Pedido escrito 1 —
Responda às perguntas a seguir com base na crítica do remake de Amor, Sublime Amor.
(a) Quantos Oscars o filme original recebeu?
(b) Qual era o nome do musical semiautobiográfico que Spielberg desenvolveu nos anos 1980?
(c) Que roteirista Spielberg convocou para realizar o remake?
Pedido escrito 2 —
Dê a continuação da crítica do remake de Amor, Sublime Amor a partir da última frase apresentada.

Trecho citado —
'''
Com dez Oscars na bagagem, incluindo o de melhor filme, Amor, Sublime Amor completa 60 anos de lançamento em 2021, data ilustrada por um marco de imenso pedigree: o aguardado remake de Steven Spielberg, aprovado com entusiasmo por Stephen Sondheim. Mesmo sendo um fã de musicais, não chego a me conectar com o longa de Robert Wise e até acreditei que a validação de Sondheim para esta nova versão pudesse ser uma reação de alguém suspeito demais para falar sobre o projeto, inclusive porque a carreira recente de Spielberg não é das mais estimulantes – com exceção de Jogador Nº 1 e The Post, são no mínimo mornos e protocolares títulos como Cavalo de Guerra, Lincoln e Ponte dos Espiões. Mas a verdade é que Sondheim estava mesmo certo.

O impacto imediato de Amor, Sublime Amor está na mudança de ares que ele traz para a filmografia de Spielberg, diretor que nunca havia se aventurado no gênero, apesar de já ter trabalhado no desenvolvimento de um musical semiautobiográfico nos anos 1980 chamado Reel to Reel que nunca saiu do papel. Em cada frame de Amor, Sublime Amor está evidente o carinho de Spielberg por este projeto que traz para a superfície uma nova faceta de sua versatilidade. E talvez mais importante: aqui, ele mistura sua reverência a um estilo clássico de musical que já não se produz mais hoje em dia com um olhar cinematográfico mais vivo, colorido, ritmado e contemporâneo.

Para realizar o remake, Spielberg convocou Tony Kushner, roteirista com quem já havia trabalhado em filmes como Munique e Lincoln. Ambos se guiaram mais pelo libreto de Arthur Laurents do que pelo filme de 1961, o que não tira de Amor, Sublime Amor elementos nostálgicos como as coreografias milimetricamente pensadas e executadas à perfeição. Há um balanço bem calibrado entre o que se preserva da obra anterior e o que Spielberg e Kushner trazem com suas próprias perspectivas, da estilização ao pulso confiante tomado nesta ideia de mexer com um material clássico, algo que não costuma ser boa ideia.
'''
Seção de dados —
'''
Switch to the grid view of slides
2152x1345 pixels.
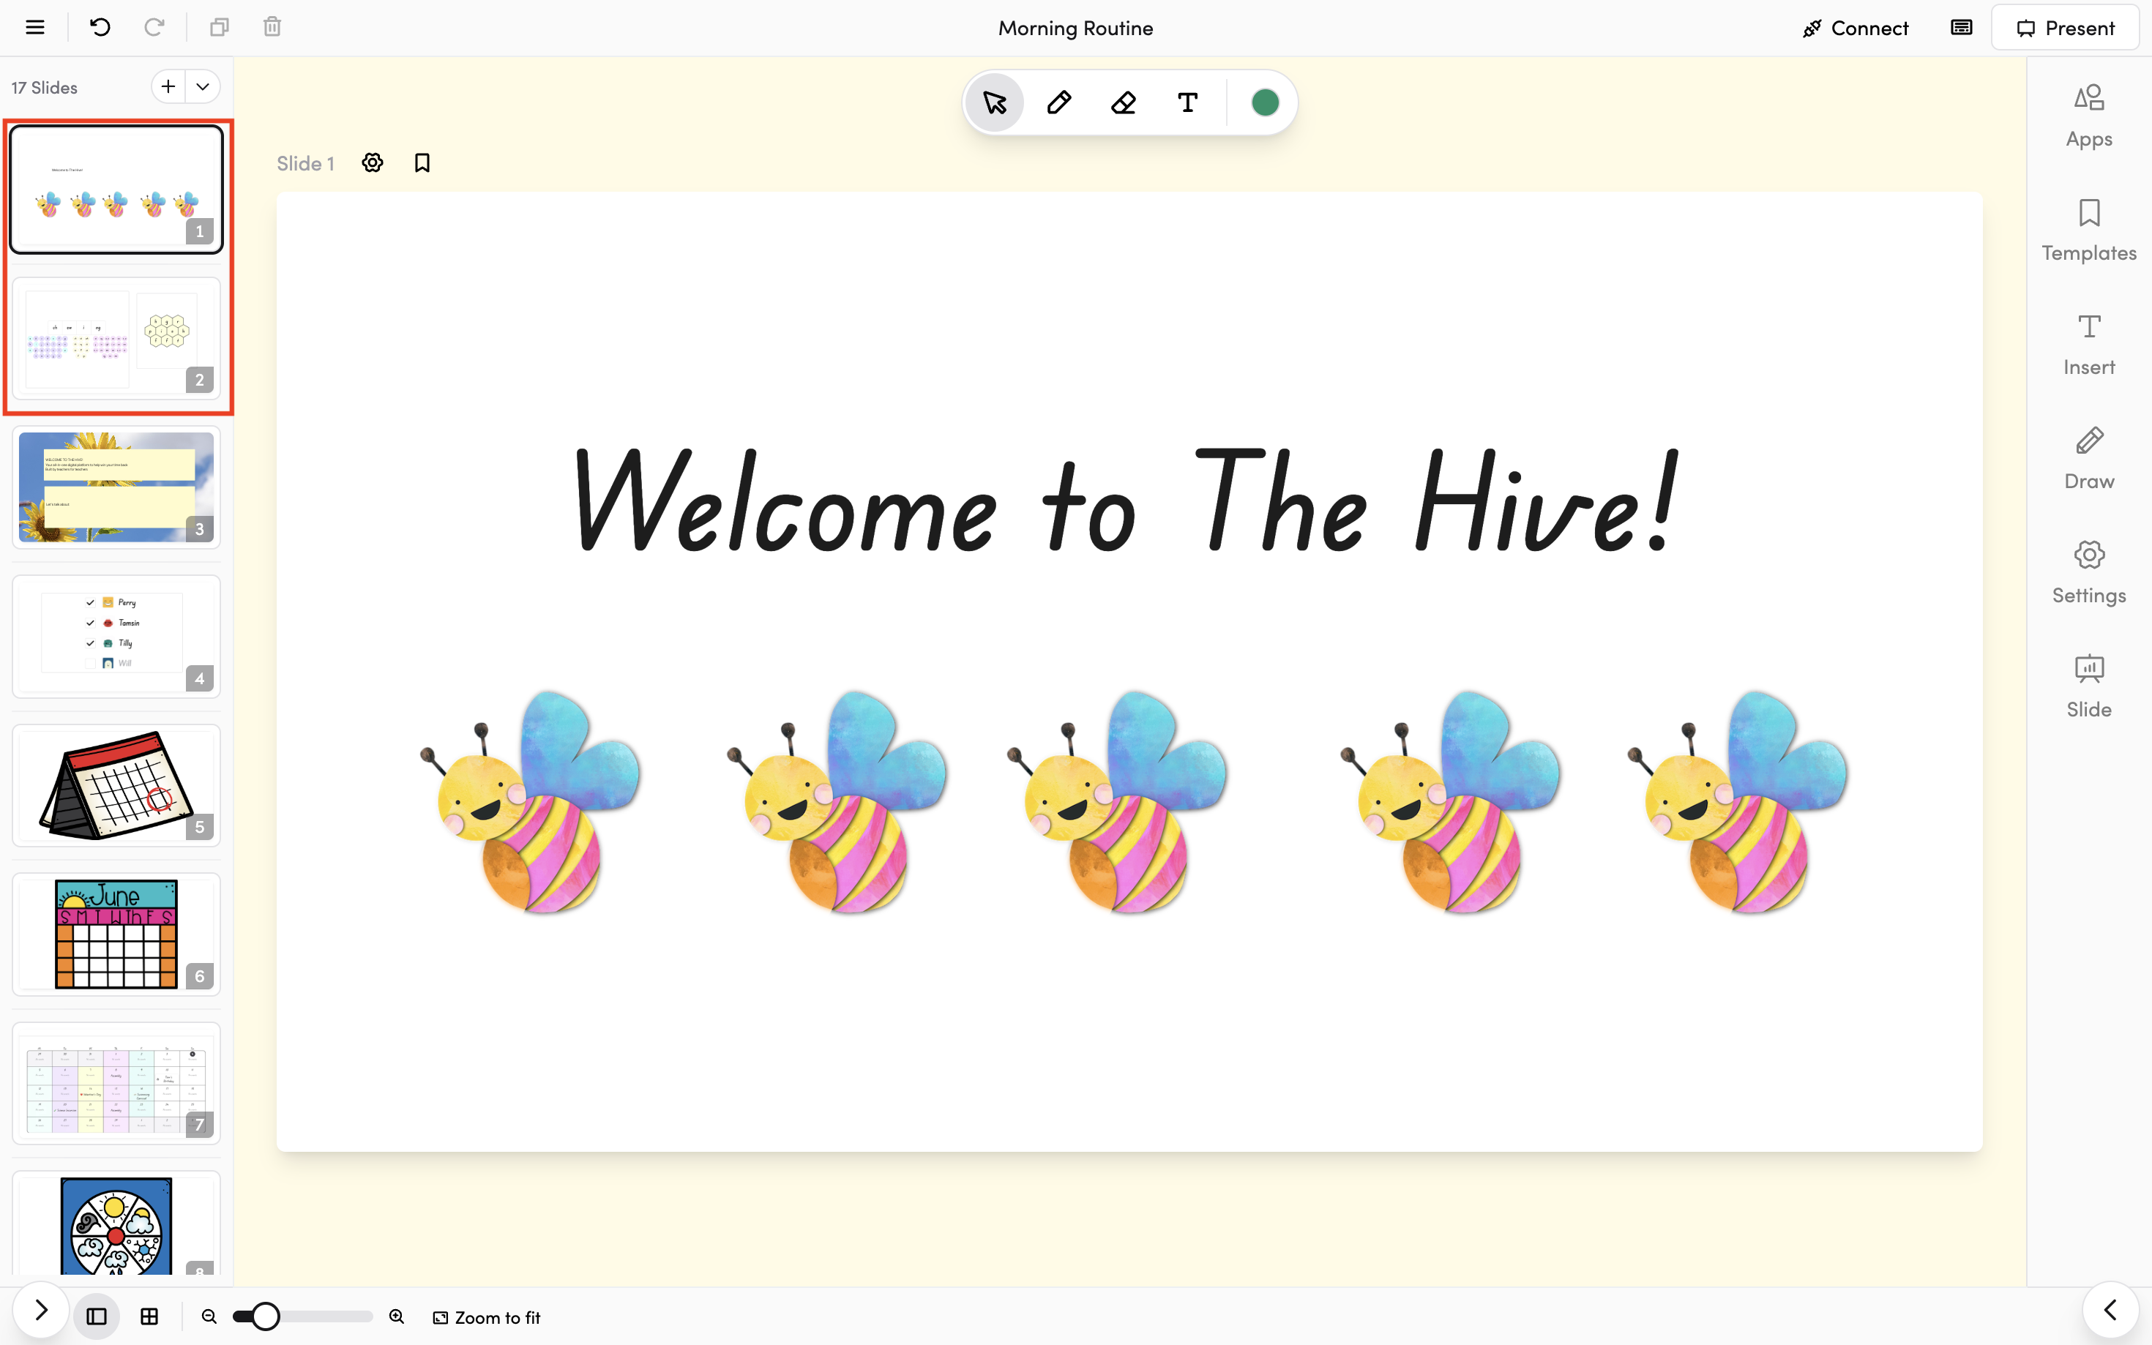coord(149,1317)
'''
Resultado 1 —
(a) Dez Oscars.
(b) Reel to Reel.
(c) Tony Kushner.

Resultado 2 —
Aos navegantes de primeira viagem, vale frisar que Amor, Sublime Amor nada mais é do que uma variação de Romeu e Julieta, onde os Montéquios e Capuletos são substituídos pelos Jets e Sharks, gangues rivais — uma norte-americana, outra porto-riquenha — que disputam o controle do bairro de Upper West Side na Nova Iorque de 1957. Um amor proibido, claro, nasce entre os dois guetos, colocando à prova a lealdade, os valores e os limites dos envolvidos. Acontece que, se, por um lado, Amor, Sublime Amor é gracioso ao preservar um arco dramático clássico, por outro, pouco atualiza ou inova no discurso de questões sempre tão urgentes — e, hoje, ainda mais — como miscigenação e preconceito.

O romance proibido da trama nos leva a outro ponto que não chega a brilhar em Amor, Sublime Amor: o casal María e Tony, interpretados, respectivamente, por Rachel Zegler e Ansel Elgort. Ela é uma revelação em seu primeiro grande papel no cinema e já tem colhido importantes reconhecimentos, a exemplo do prêmio de melhor atriz no National Board of Review. Já Ansel Elgort, que conquistou incontáveis corações com o sucesso de A Culpa é das Estrelas e foi acusado de abuso sexual no ano passado, puxa a energia do filme para baixo devido a uma apatia que, além de estar em descompasso com Zegler, não é amortecida nem nos números musicais onde ele, um garoto alto, jovem e bem preparado fisicamente para o gênero, poderia brilhar.

Em contraste, os coadjuvantes compensam e não deixam que Amor, Sublime Amor se torne um relato romântico enfadonho em função da falta de faíscas entre o casal principal. Destaco a presença de Ariana DeBose, recentemente sabotada pela ruindade de A Festa de Formatura e aqui devidamente valorizada na pele da porto-riquenha Anita. DeBose, assumindo o papel que rendeu o Oscar de melhor atriz coadjuvante a Rita Moreno no longa original, tem grande presença e carisma ao longo de todo o filme, também dando conta da parte mais dramática no terço final da trama. Por falar em Moreno, ela tem um papel bastante pequeno (e reimaginado para ela) que acaba com brilho próprio devido a todo o afeto envolvendo o retorno da atriz a um dos projetos mais importantes da sua carreira.

Sob a perspectiva artística de um musical, Spielberg não titubeia ao explorar diversos elementos clássicos do gênero. Naturalmente, as coreografias de Justin Peck são um show à parte, adotando um tom mais expansivo e livre do que o original. Amor, Sublime Amor é pura corporalidade, e o dinamismo dos números musicais é potencializado pela trilha de Leonard Berstein, aqui conduzida por Gustavo Dudamel, com arranjos de David Newman performados pela Orquestra Filarmônica de Nova Iorque. O uso da trilha é um dos pontos altos da refilmagem, com grande poder narrativo e responsável por ritmar uma imensa parcela das cenas. Assusta, portanto, que as legendas brasileiras optem tanto por usar as letras da versão traduzida para o português do libreto original e não nas letras do próprio filme, o que é bastante problemático para quem consegue fazer as comparações.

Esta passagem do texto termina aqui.